Folgendes bearbeiten:
1) Nenne alle Arten persönlich identifizierbarer Informationen, die der Textauszug zum CAM4-Datenleck aufzählt.
2) Gib den Abschnitt des Textauszugs zum CAM4-Datenleck wörtlich wieder, der mit „Denn bloß weil“ beginnt und bis einschließlich „in Ordnung war.“ reicht.

=== Textauszug ===

In der Gegendarstellung heisst es:
Entwickler und Sicherheitsspezialisten wurden sofort zur weiteren Untersuchung eingesetzt, und das Team kam zweifelsfrei zu dem Schluss, dass absolut keine persönlich identifizierbaren Informationen, einschließlich Namen, Adressen, E-Mails, IP-Adressen oder Finanzdaten, von irgendjemandem außerhalb der Firma SafetyDetectives und der Ermittler des Unternehmens CAM4 unrechtmäßig zugänglich waren.
Das ist marketingtechnisch schön verpackt, vermittelt es doch den Eindruck, dass alles nicht so schlimm war. Das ist aber nur die halbe Wahrheit.
Denn bloß weil die Sicherheitsforscher von SafetyDetectives so vertrauensvoll mit dem Fund umgegangen sind und eben nur exemplarisch einige Datensätze extrahiert haben, ist größerer Schaden abgewendet worden. Die Daten waren aber sehr wohl zugänglich und alle Schutzmechanismen des Unternehmens haben versagt. Das Datenleck bestand genau so, wie wir es beschrieben haben.
Genau so gut hätte auch ein „gemeiner Hacker“ die Datensätze finden und illegal herunterladen können. Bloß weil das aufgrund glücklicher Zufälle nicht passiert ist heisst das noch lange nicht, dass alles in Ordnung war.

=== Auszüge aus Datensätzen ===

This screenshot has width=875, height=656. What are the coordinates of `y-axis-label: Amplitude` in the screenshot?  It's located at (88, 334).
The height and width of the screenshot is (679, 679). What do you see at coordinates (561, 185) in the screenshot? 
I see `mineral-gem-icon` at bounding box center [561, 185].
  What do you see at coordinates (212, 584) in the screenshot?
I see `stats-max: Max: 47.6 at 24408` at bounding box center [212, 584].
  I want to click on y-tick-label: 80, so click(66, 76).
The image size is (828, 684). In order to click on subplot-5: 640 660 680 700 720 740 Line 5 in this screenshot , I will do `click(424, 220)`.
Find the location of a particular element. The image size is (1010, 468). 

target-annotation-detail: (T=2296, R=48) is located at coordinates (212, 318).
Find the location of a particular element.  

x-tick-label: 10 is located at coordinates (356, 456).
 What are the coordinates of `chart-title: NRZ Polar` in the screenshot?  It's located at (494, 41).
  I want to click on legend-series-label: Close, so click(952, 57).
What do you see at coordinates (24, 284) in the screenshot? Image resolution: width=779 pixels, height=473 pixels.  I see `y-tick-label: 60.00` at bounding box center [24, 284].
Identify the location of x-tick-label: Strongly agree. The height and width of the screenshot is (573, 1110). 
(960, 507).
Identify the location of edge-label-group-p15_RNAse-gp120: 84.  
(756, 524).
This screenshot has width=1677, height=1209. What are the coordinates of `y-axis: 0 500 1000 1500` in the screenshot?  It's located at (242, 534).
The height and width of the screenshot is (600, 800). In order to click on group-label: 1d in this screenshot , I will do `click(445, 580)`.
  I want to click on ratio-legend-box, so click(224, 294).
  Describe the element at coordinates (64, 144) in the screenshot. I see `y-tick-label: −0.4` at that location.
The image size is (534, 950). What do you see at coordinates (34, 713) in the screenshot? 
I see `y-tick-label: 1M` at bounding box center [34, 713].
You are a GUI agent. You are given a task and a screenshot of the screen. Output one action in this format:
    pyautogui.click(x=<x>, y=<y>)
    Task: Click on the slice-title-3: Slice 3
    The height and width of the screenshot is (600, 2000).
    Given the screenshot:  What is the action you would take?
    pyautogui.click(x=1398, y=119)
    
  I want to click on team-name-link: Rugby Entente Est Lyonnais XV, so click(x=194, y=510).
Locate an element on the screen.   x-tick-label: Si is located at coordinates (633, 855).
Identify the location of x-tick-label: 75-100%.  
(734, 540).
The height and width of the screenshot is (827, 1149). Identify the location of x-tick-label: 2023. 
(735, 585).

===

Nummerierte Antworten:
1) Namen, Adressen, E-Mails, IP-Adressen, Finanzdaten

2)
Denn bloß weil die Sicherheitsforscher von SafetyDetectives so vertrauensvoll mit dem Fund umgegangen sind und eben nur exemplarisch einige Datensätze extrahiert haben, ist größerer Schaden abgewendet worden. Die Daten waren aber sehr wohl zugänglich und alle Schutzmechanismen des Unternehmens haben versagt. Das Datenleck bestand genau so, wie wir es beschrieben haben.
Genau so gut hätte auch ein „gemeiner Hacker“ die Datensätze finden und illegal herunterladen können. Bloß weil das aufgrund glücklicher Zufälle nicht passiert ist heisst das noch lange nicht, dass alles in Ordnung war.